start EXTRACTED INFORMATION

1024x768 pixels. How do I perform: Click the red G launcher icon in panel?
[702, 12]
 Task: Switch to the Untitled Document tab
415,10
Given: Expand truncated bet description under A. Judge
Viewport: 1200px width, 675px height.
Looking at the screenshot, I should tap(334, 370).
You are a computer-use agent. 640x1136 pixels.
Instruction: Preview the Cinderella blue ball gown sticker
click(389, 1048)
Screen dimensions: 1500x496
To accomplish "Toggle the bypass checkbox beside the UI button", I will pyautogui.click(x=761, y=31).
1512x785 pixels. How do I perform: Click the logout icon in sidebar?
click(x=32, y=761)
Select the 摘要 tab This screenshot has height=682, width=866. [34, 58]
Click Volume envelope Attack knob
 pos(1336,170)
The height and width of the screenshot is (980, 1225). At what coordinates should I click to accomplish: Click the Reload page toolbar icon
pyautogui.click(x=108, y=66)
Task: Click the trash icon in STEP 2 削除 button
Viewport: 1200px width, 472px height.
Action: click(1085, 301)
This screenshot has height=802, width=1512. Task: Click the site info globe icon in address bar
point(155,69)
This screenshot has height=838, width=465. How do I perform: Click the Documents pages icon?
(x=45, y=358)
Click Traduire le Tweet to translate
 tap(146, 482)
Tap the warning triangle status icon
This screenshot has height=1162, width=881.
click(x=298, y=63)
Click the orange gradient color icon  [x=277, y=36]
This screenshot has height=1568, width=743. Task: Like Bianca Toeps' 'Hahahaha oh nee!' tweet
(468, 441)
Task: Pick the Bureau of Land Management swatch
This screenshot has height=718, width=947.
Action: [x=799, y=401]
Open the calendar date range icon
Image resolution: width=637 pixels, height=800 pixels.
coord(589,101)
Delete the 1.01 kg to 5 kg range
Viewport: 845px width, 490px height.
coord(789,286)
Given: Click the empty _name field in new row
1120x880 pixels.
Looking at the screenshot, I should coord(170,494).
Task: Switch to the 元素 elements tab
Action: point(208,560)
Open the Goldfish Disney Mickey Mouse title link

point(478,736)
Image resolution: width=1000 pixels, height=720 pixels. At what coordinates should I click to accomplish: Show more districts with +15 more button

end EXTRACTED INFORMATION

**AIM:**
Edit the data so that every occurrence of "Viewport" reads "Display", leaving all other text unchanged.

**EXERCISE OUTPUT:**
1024x768 pixels. How do I perform: Click the red G launcher icon in panel?
[702, 12]
 Task: Switch to the Untitled Document tab
415,10
Given: Expand truncated bet description under A. Judge
Display: 1200px width, 675px height.
Looking at the screenshot, I should tap(334, 370).
You are a computer-use agent. 640x1136 pixels.
Instruction: Preview the Cinderella blue ball gown sticker
click(389, 1048)
Screen dimensions: 1500x496
To accomplish "Toggle the bypass checkbox beside the UI button", I will pyautogui.click(x=761, y=31).
1512x785 pixels. How do I perform: Click the logout icon in sidebar?
click(x=32, y=761)
Select the 摘要 tab This screenshot has height=682, width=866. [34, 58]
Click Volume envelope Attack knob
 pos(1336,170)
The height and width of the screenshot is (980, 1225). At what coordinates should I click to accomplish: Click the Reload page toolbar icon
pyautogui.click(x=108, y=66)
Task: Click the trash icon in STEP 2 削除 button
Display: 1200px width, 472px height.
Action: click(1085, 301)
This screenshot has height=802, width=1512. Task: Click the site info globe icon in address bar
point(155,69)
This screenshot has height=838, width=465. How do I perform: Click the Documents pages icon?
(x=45, y=358)
Click Traduire le Tweet to translate
 tap(146, 482)
Tap the warning triangle status icon
This screenshot has height=1162, width=881.
click(x=298, y=63)
Click the orange gradient color icon  [x=277, y=36]
This screenshot has height=1568, width=743. Task: Like Bianca Toeps' 'Hahahaha oh nee!' tweet
(468, 441)
Task: Pick the Bureau of Land Management swatch
This screenshot has height=718, width=947.
Action: [x=799, y=401]
Open the calendar date range icon
Image resolution: width=637 pixels, height=800 pixels.
coord(589,101)
Delete the 1.01 kg to 5 kg range
Display: 845px width, 490px height.
coord(789,286)
Given: Click the empty _name field in new row
1120x880 pixels.
Looking at the screenshot, I should coord(170,494).
Task: Switch to the 元素 elements tab
Action: point(208,560)
Open the Goldfish Disney Mickey Mouse title link

point(478,736)
Image resolution: width=1000 pixels, height=720 pixels. At what coordinates should I click to accomplish: Show more districts with +15 more button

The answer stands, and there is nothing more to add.